Senior guard and co-captain Depree Bowden didn't have much to say after a game like this.
"It's very disappointing," Bowden said. "We just couldn't get our offensive flow early."
Honestly, UF couldn't really get an offensive flow during any part of Thursday's game.
For a Gators team that prides itself on an up-tempo, high-octane offense - and was just a game removed from scoring a season-high 92 points - Thursday's near-season-low offensive output spoke as much to Georgia's stifling defense as it did UF's troubled offense.
"It's one thing to come out and play hard and play well. It's another thing to play hard and play well for 40 minutes," Georgia coach Andy Landers said. "That was the most impressive piece.
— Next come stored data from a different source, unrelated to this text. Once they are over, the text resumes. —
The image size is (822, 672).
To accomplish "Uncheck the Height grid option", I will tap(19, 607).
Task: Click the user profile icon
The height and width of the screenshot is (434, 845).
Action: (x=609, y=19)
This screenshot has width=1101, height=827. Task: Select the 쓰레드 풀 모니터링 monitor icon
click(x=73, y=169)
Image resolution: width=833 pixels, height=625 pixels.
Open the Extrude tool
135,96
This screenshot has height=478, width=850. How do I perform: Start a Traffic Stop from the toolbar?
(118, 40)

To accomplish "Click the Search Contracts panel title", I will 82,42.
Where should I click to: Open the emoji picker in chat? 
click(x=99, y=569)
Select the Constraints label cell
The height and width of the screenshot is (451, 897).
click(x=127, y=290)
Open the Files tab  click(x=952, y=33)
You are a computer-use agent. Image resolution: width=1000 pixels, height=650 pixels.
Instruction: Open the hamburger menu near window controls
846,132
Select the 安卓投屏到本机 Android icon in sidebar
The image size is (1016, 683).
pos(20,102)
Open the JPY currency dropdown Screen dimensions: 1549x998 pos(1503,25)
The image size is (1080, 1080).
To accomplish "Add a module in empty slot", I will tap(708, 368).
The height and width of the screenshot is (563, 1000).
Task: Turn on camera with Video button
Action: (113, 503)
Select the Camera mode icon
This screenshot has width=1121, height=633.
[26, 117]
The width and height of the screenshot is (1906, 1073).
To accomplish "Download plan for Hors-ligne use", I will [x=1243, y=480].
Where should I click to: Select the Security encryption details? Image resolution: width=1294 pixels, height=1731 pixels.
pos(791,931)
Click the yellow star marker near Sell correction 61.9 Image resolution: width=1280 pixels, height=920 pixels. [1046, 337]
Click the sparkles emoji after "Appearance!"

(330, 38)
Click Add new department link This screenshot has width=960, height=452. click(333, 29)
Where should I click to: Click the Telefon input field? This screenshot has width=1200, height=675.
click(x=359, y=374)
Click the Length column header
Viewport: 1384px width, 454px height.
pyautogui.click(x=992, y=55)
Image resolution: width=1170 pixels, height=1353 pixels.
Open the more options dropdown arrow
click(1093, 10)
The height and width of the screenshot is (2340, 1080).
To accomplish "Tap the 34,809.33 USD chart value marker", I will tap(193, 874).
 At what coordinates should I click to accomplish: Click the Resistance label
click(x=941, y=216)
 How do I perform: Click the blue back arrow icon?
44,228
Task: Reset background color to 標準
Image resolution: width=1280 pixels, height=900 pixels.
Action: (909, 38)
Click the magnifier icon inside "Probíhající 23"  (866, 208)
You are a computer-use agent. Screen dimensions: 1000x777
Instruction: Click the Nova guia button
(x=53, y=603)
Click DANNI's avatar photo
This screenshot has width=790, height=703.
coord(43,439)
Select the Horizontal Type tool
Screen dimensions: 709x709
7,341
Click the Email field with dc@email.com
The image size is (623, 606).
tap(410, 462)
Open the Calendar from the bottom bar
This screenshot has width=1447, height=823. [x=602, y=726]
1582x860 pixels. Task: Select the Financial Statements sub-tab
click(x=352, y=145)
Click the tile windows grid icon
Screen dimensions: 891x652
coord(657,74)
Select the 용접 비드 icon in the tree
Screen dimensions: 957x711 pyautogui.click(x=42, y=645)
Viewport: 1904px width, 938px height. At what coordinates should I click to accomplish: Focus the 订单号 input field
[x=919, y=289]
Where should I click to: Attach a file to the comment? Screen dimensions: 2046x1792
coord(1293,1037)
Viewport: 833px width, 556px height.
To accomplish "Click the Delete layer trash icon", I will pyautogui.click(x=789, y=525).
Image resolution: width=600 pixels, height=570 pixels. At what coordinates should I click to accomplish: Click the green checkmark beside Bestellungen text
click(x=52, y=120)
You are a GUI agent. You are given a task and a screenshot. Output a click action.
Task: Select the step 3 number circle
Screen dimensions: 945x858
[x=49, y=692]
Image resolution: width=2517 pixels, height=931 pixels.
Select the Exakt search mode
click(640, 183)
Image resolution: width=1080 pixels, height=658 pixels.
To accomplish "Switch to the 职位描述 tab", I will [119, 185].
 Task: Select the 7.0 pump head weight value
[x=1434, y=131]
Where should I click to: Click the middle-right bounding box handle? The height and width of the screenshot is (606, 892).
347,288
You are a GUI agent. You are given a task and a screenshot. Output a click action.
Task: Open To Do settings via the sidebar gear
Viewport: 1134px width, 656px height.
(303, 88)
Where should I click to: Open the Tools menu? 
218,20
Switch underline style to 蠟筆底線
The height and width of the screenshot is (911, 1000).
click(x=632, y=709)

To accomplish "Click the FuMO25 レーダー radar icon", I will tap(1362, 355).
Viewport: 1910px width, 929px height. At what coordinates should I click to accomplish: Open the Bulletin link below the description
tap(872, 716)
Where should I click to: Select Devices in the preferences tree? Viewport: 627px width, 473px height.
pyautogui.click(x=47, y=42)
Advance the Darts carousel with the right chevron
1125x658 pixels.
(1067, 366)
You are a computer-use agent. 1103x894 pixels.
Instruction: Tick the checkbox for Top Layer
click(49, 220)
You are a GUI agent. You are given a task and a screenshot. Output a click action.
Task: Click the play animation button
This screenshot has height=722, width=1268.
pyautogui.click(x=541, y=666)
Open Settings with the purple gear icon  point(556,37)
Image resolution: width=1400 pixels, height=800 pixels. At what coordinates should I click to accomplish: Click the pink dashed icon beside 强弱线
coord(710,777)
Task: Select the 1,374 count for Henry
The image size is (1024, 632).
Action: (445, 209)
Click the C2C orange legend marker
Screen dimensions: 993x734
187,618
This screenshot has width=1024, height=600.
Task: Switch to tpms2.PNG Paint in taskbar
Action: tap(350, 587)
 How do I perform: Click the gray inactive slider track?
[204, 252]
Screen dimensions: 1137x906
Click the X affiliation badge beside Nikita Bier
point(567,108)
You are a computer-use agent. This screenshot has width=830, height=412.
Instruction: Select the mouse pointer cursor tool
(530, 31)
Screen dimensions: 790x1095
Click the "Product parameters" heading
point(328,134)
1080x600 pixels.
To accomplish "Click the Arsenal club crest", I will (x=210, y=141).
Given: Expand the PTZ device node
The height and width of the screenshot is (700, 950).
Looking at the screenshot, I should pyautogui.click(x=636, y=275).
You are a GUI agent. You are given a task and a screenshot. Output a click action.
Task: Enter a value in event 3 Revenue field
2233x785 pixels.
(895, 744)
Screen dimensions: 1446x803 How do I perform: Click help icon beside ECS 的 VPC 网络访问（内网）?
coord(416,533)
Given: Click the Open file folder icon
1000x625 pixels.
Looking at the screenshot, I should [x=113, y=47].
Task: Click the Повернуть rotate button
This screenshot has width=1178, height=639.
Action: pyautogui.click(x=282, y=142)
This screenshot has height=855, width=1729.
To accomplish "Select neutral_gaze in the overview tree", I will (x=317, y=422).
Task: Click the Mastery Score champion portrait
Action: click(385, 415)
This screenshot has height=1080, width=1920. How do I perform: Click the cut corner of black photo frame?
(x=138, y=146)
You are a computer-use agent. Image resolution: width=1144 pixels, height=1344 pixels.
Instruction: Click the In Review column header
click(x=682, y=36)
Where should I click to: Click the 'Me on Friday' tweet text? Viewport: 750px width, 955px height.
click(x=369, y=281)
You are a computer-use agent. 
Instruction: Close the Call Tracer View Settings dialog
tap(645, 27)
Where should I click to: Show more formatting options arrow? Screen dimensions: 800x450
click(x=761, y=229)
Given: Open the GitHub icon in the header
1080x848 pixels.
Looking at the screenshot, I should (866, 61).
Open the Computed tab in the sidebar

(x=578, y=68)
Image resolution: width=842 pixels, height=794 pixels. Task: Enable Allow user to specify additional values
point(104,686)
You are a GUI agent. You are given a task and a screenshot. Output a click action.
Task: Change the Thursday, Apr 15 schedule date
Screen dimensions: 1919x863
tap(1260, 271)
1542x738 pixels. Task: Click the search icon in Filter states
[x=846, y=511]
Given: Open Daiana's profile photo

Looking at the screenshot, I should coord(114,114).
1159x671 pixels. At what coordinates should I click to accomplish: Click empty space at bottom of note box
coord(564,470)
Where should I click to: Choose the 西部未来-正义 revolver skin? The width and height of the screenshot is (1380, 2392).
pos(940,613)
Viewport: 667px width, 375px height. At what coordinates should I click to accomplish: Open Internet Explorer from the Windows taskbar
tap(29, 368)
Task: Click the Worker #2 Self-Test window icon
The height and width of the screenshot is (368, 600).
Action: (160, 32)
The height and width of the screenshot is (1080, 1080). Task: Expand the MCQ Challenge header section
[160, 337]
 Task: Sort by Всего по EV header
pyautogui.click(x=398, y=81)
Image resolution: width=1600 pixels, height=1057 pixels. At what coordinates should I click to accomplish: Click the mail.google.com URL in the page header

We never let up."
The Bulldogs continued their dominance against the Gators. They have now won eight straight in the series and the victory snapped UF's home win streak. Coincidentally, the last time the Gators had an eight-game home winning streak, back in January of 2003, the Bulldogs ended that one as well.
Thursday's win was an extra special one for Landers, his 700th victory at Georgia.
"They all didn't come against Florida, did they?" Landers joked in the postgame press conference. "Is it 700 overall or 700 against Florida? … If we have Florida's number, that's a good team and a good school for us to have the number of."
Georgia's dismantling of UF started around the 14-minute mark of the first half.
That's when the Bulldogs held the Gators scoreless for more than four minutes, allowing them to score 11 straight points.
After Jennifer Mossor scored to bring the score to 19-8, Georgia clamped down the defense again, keeping UF without a field goal for more than six and a half minutes.
"They're just aggressive and confident on the defense end, which is something that to this point is something I thought we had displayed," Butler said. "We weren't up on our toes enough. They expected to make plays. They expected to take the balls out of our hands."
Statistically, the first half was an offensive nightmare for the Gators.
They tied a season-low with 21 points, shot just 23.3 percent from the field and made only one of eight shots from behind the arc.
Those two scoreless droughts allowed Georgia to hold a 43-21 halftime lead, putting the game out of hand by the break.
"You can't dig a hole with a team that's that talented and fight back from that sort of a deficit," Butler said. "We just started the game way too timid."
It was so bad on both ends for UF that Georgia guard Ashley Houts matched UF's first-half output singlehandedly, scoring 21 of her career-high 25 points in the opening 20 minutes.
With teammate and All-American Tasha Humphrey stuck on the bench with two fouls, Houts put a bigger focus on looking for her own shot.
"That's been a common case this season, and my shot was kind of falling for me tonight," Houts said. "I was feeling good about it so I wasn't afraid to take it."
Landers called Houts' performance "incredible."
"Basketball is a game of opportunity," Landers said. "What Ashley did tonight was take advantage of the opportunities. She found the gaps. She found the seams. She got the ball deep and laid it up. Then when she was left open on the perimeter, [she] spotted up and shot it very, very well."
Now the Gators know where they rank in the SEC pecking order.
It's not pretty, but the game may serve as a reality check for Butler and her team.
They hope to learn something and use this as a positive moving forward.
"There's still a lot of ball games left to be played," Butler said. "A lot of times in a loss, things are revealed to you, where you're more vulnerable then maybe you realized."